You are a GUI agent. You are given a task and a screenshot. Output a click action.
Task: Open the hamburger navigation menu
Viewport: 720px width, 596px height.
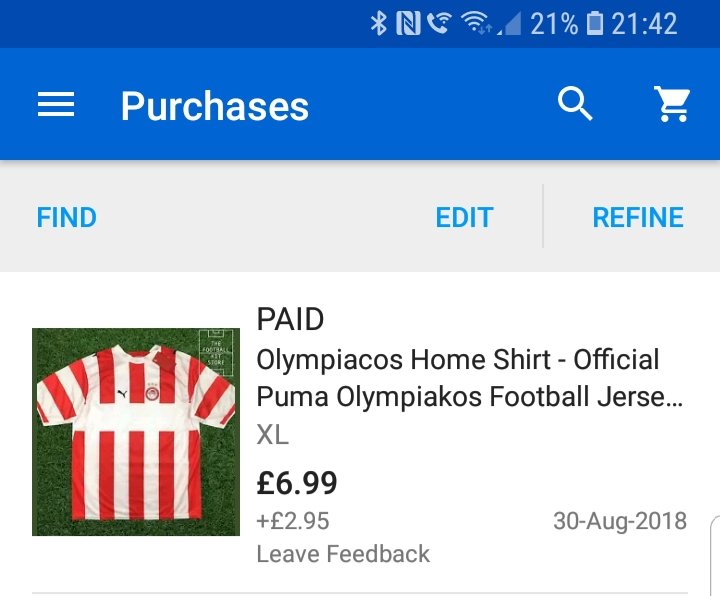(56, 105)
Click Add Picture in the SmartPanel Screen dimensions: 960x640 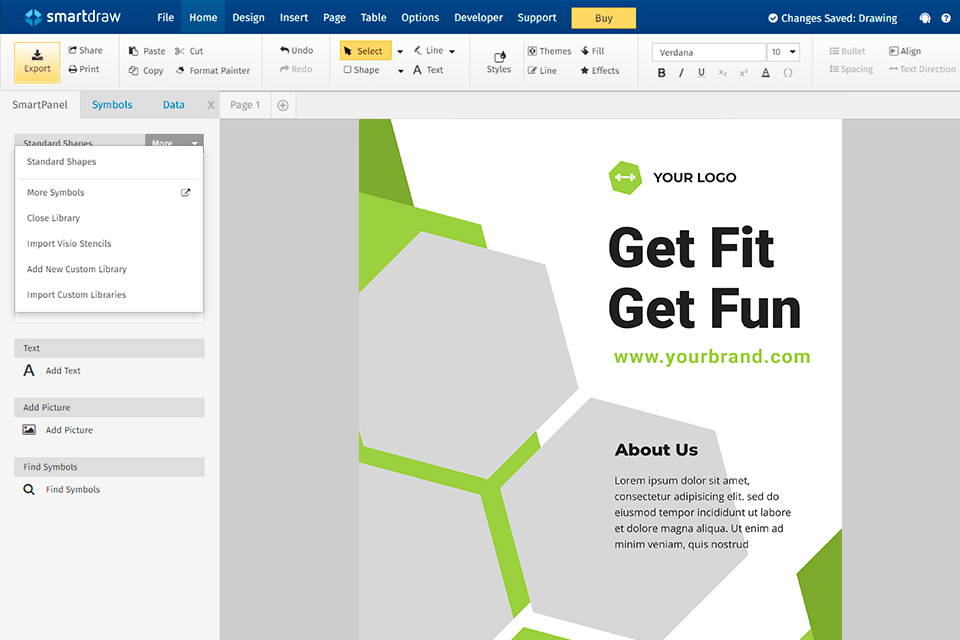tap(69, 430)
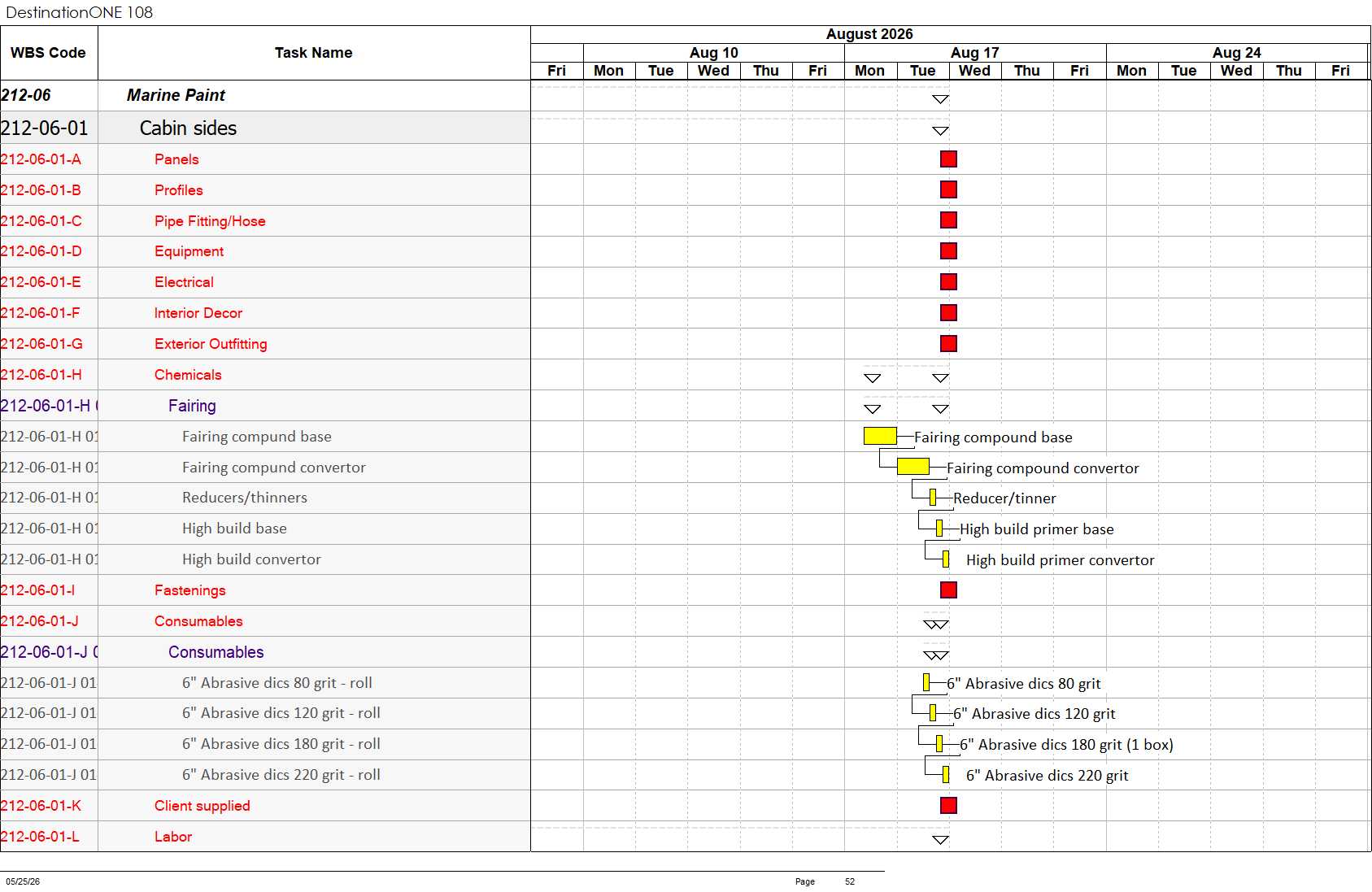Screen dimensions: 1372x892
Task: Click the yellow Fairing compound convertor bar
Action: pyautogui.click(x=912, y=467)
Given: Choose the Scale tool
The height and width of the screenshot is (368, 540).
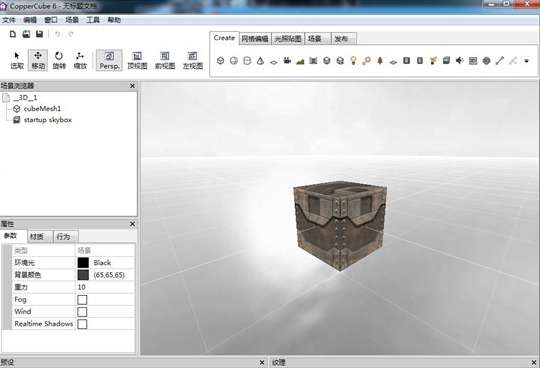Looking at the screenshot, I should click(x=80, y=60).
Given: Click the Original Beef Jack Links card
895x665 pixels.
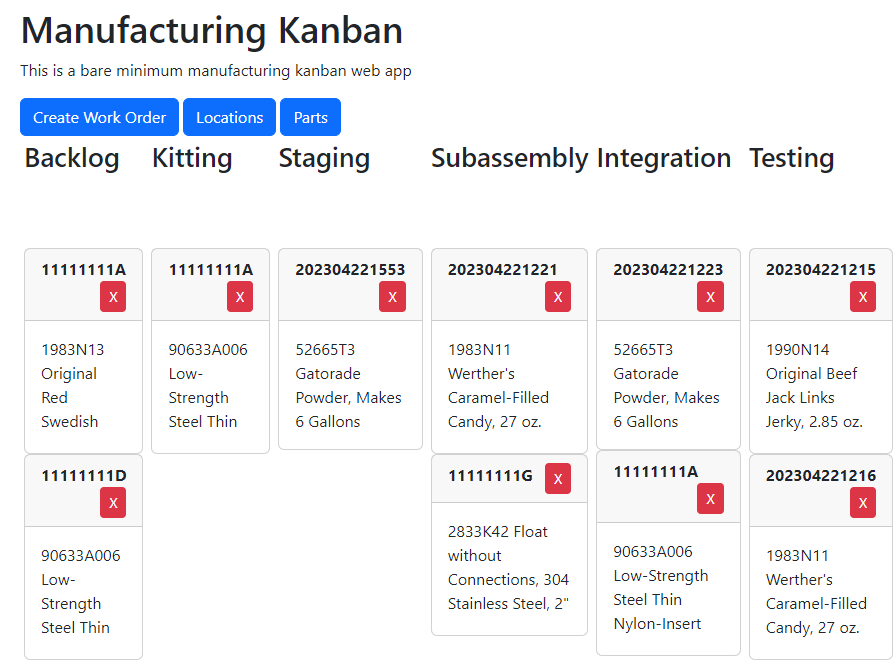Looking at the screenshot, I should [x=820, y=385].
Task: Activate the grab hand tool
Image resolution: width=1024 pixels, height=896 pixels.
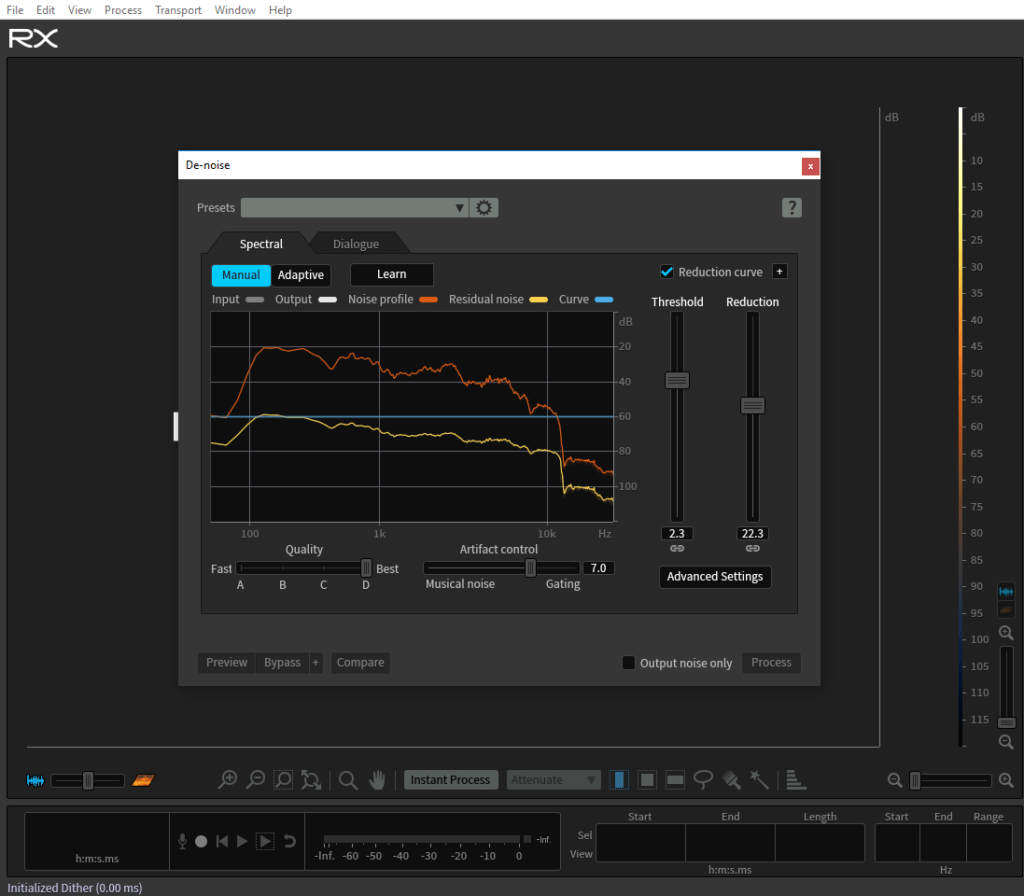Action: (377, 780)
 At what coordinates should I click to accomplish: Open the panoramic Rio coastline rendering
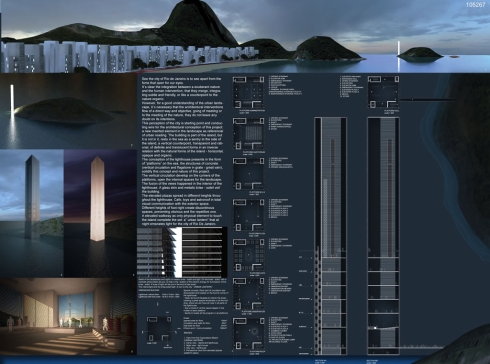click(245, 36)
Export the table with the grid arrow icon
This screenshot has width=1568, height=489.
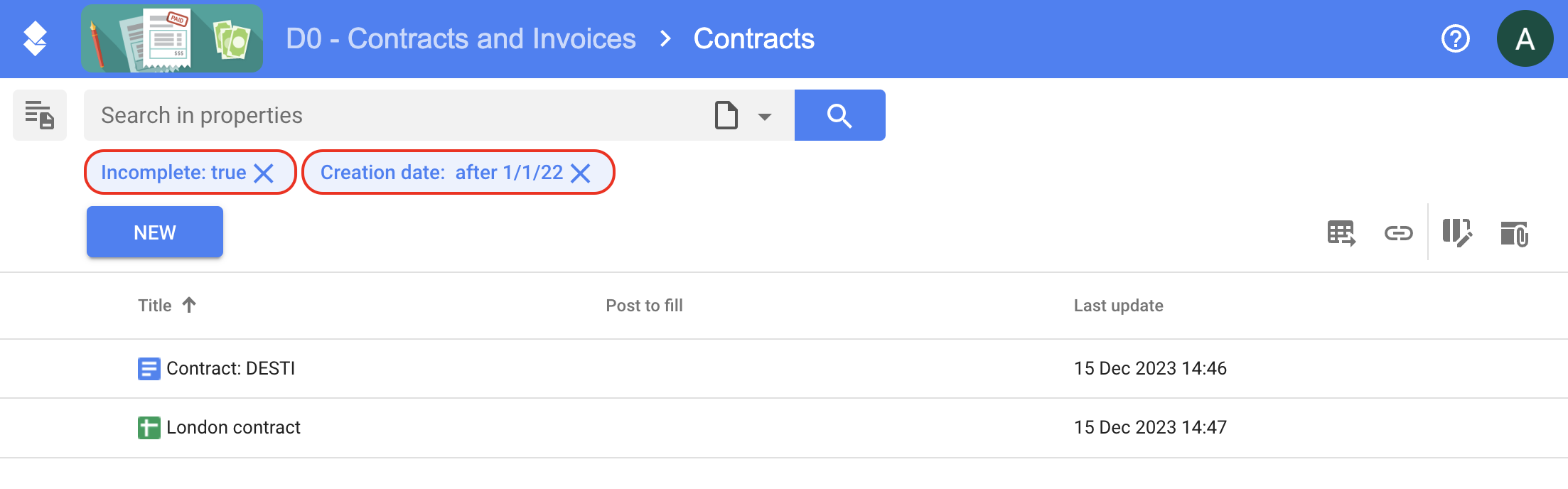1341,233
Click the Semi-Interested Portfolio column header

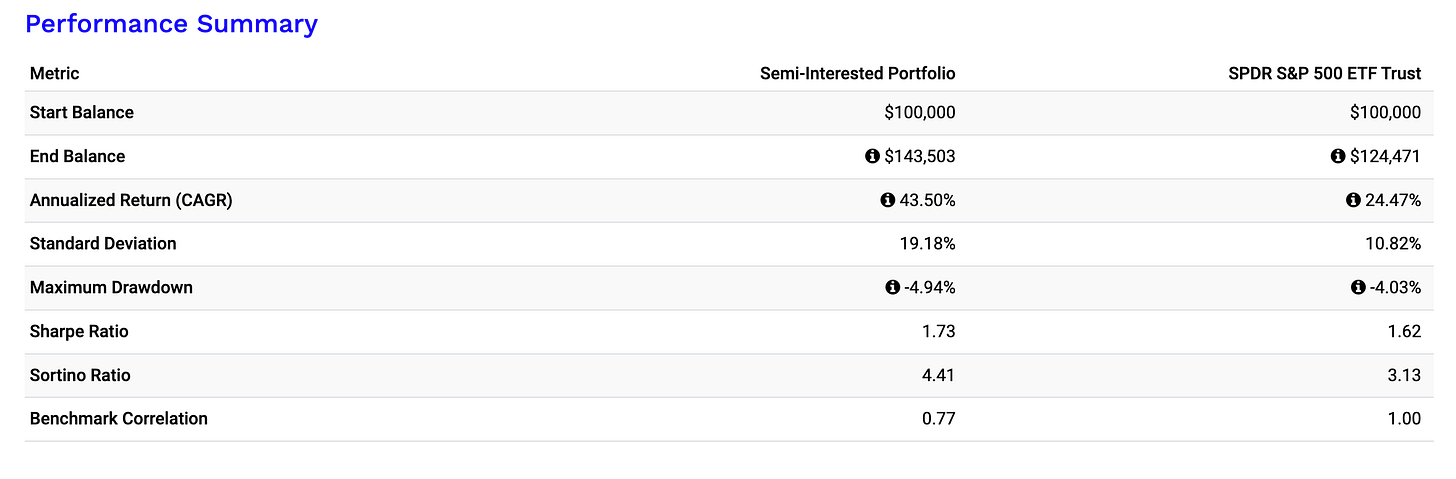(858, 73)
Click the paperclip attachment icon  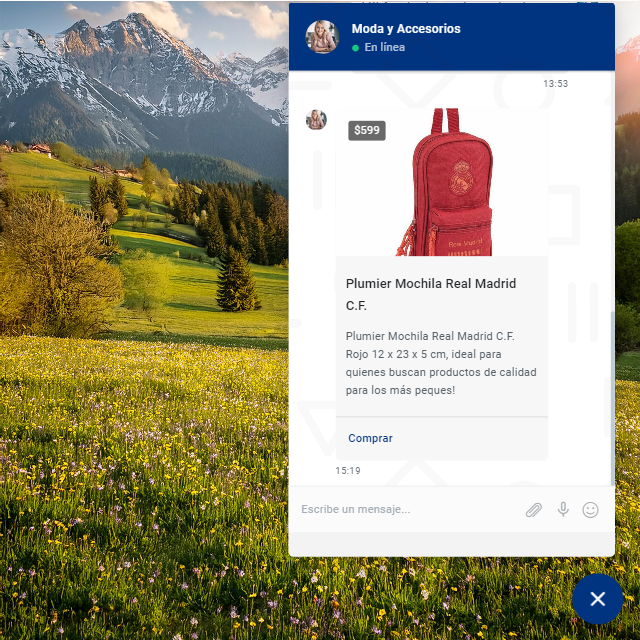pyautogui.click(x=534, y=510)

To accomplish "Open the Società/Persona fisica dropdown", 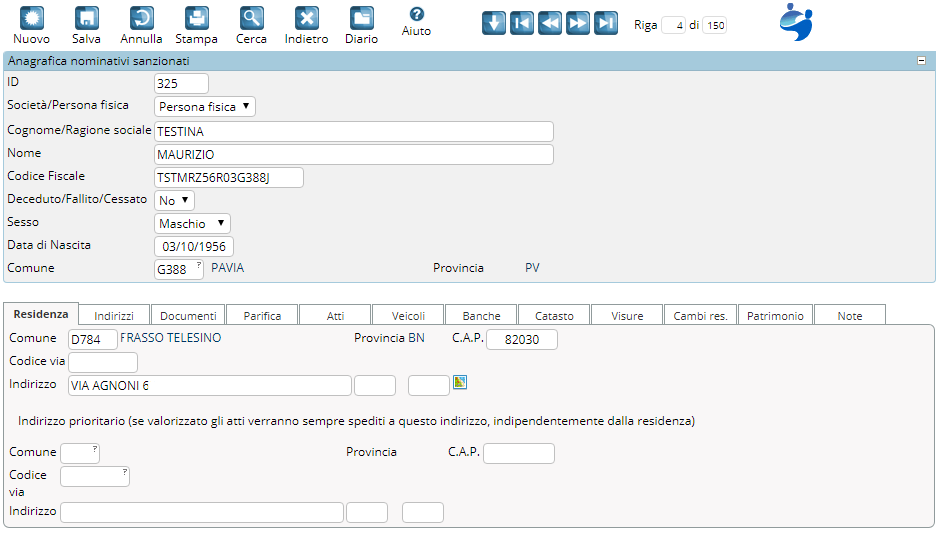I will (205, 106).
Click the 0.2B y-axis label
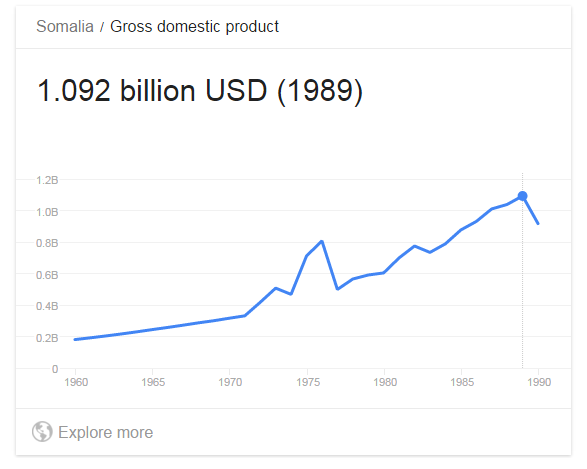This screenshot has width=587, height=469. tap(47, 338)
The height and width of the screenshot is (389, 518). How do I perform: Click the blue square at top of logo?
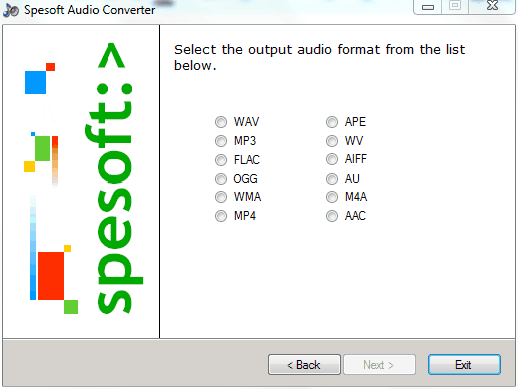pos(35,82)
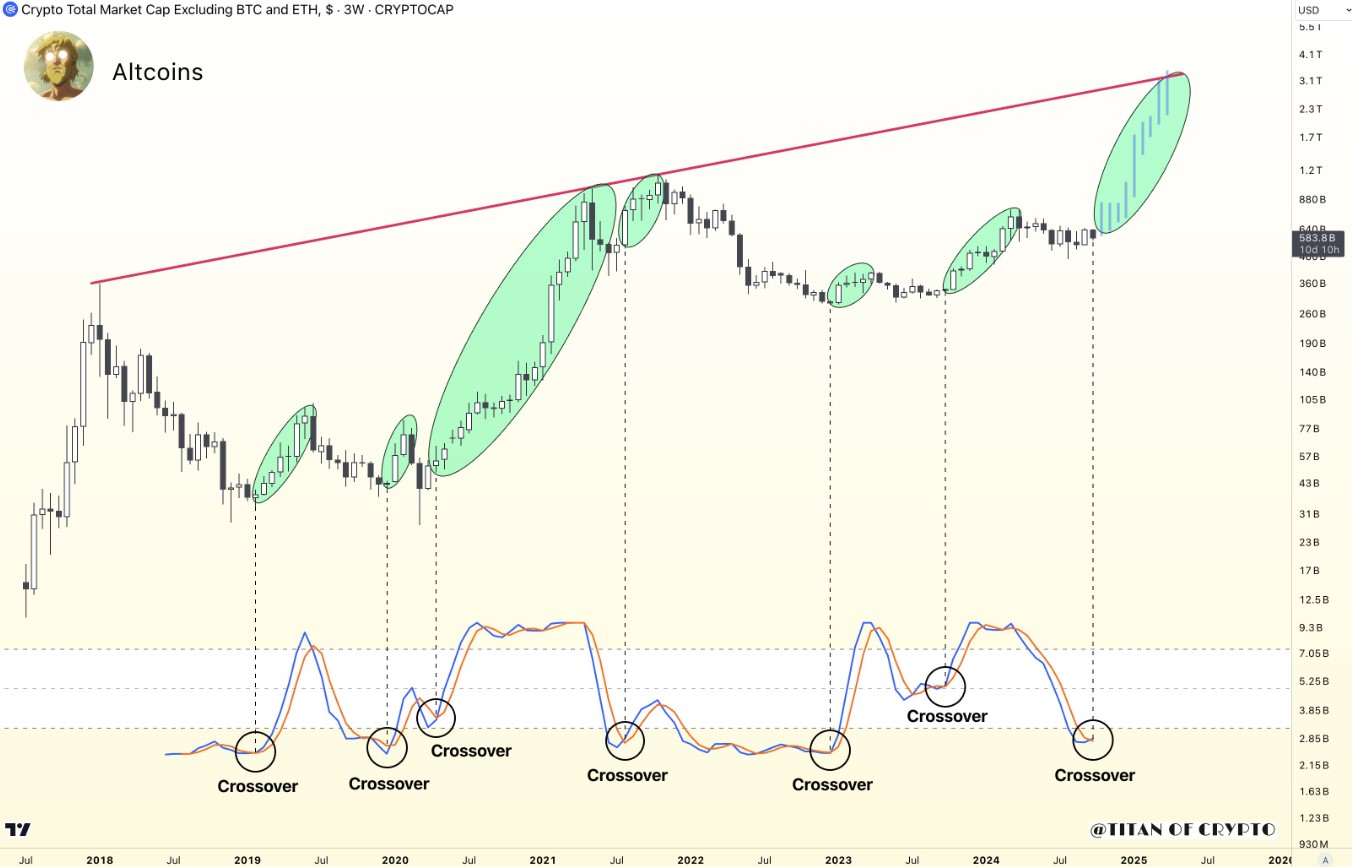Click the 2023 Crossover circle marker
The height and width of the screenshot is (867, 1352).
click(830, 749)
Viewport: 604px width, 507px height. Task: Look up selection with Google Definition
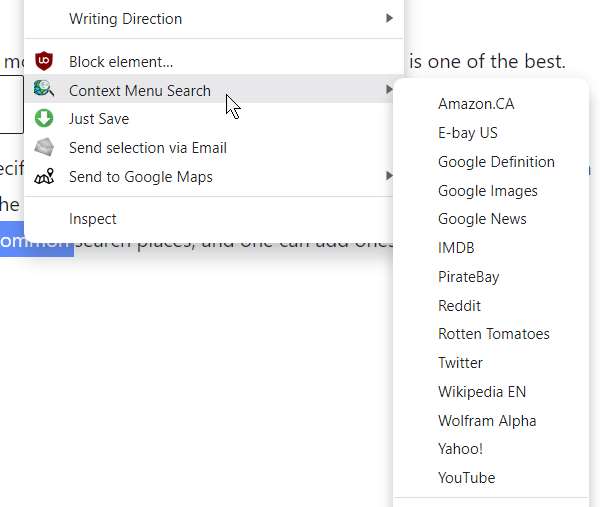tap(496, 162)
# # # # #
Please count how many lines in the preceding records hold the word "tool", then give only that number.

(THE ANSWER):
2